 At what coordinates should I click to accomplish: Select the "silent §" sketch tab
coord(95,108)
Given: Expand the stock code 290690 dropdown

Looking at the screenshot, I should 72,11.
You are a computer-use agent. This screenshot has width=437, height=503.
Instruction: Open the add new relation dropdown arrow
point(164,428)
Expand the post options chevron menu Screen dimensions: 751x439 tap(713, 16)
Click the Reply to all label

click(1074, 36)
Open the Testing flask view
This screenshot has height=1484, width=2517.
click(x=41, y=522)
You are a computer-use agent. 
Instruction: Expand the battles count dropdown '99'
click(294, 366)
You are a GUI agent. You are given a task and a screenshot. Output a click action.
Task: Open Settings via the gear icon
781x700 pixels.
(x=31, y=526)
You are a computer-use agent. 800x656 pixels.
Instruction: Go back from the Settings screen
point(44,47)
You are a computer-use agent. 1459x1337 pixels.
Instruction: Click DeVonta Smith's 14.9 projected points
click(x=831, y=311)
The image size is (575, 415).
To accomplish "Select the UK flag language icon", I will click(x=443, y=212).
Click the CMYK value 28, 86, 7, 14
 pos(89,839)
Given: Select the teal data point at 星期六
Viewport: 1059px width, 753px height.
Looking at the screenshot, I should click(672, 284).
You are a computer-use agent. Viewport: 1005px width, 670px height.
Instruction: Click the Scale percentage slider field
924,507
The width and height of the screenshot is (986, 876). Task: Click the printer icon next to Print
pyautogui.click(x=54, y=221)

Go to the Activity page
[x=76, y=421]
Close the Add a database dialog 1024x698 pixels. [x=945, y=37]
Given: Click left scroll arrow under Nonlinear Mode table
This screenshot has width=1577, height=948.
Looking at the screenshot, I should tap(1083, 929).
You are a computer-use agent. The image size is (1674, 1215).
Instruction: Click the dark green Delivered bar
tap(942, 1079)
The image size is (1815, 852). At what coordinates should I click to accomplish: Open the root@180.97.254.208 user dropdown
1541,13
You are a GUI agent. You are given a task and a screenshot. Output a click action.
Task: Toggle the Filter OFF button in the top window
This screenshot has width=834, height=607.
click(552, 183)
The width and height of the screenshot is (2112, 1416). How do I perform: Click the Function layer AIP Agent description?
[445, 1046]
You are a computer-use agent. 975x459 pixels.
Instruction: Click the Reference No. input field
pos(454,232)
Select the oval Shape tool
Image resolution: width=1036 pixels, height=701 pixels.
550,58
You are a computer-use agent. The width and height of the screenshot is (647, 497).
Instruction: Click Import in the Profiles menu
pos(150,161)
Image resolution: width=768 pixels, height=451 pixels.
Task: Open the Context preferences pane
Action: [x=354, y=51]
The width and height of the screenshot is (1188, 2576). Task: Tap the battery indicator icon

————

Problem statement: Rewrite all the lines above, substituting "desktop helper" for every "computer-use agent" and keeping everything else the same.

Response to this task:
 At what coordinates should I click to accomplish: Select the "silent §" sketch tab
coord(95,108)
Given: Expand the stock code 290690 dropdown

Looking at the screenshot, I should 72,11.
You are a desktop helper. This screenshot has width=437, height=503.
Instruction: Open the add new relation dropdown arrow
point(164,428)
Expand the post options chevron menu Screen dimensions: 751x439 tap(713, 16)
Click the Reply to all label

click(1074, 36)
Open the Testing flask view
This screenshot has height=1484, width=2517.
click(x=41, y=522)
You are a desktop helper. 
Instruction: Expand the battles count dropdown '99'
click(294, 366)
You are a GUI agent. You are given a task and a screenshot. Output a click action.
Task: Open Settings via the gear icon
781x700 pixels.
(x=31, y=526)
You are a desktop helper. 800x656 pixels.
Instruction: Go back from the Settings screen
point(44,47)
You are a desktop helper. 1459x1337 pixels.
Instruction: Click DeVonta Smith's 14.9 projected points
click(x=831, y=311)
The image size is (575, 415).
To accomplish "Select the UK flag language icon", I will click(x=443, y=212).
Click the CMYK value 28, 86, 7, 14
 pos(89,839)
Given: Select the teal data point at 星期六
Viewport: 1059px width, 753px height.
Looking at the screenshot, I should click(672, 284).
You are a desktop helper. Viewport: 1005px width, 670px height.
Instruction: Click the Scale percentage slider field
924,507
The width and height of the screenshot is (986, 876). Task: Click the printer icon next to Print
pyautogui.click(x=54, y=221)

Go to the Activity page
[x=76, y=421]
Close the Add a database dialog 1024x698 pixels. [x=945, y=37]
Given: Click left scroll arrow under Nonlinear Mode table
This screenshot has width=1577, height=948.
Looking at the screenshot, I should tap(1083, 929).
You are a desktop helper. The image size is (1674, 1215).
Instruction: Click the dark green Delivered bar
tap(942, 1079)
The image size is (1815, 852). At what coordinates should I click to accomplish: Open the root@180.97.254.208 user dropdown
1541,13
You are a GUI agent. You are given a task and a screenshot. Output a click action.
Task: Toggle the Filter OFF button in the top window
This screenshot has width=834, height=607.
click(552, 183)
The width and height of the screenshot is (2112, 1416). How do I perform: Click the Function layer AIP Agent description?
[445, 1046]
You are a desktop helper. 975x459 pixels.
Instruction: Click the Reference No. input field
pos(454,232)
Select the oval Shape tool
Image resolution: width=1036 pixels, height=701 pixels.
550,58
You are a desktop helper. The width and height of the screenshot is (647, 497).
Instruction: Click Import in the Profiles menu
pos(150,161)
Image resolution: width=768 pixels, height=451 pixels.
Task: Open the Context preferences pane
Action: [x=354, y=51]
The width and height of the screenshot is (1188, 2576). Task: Tap the battery indicator icon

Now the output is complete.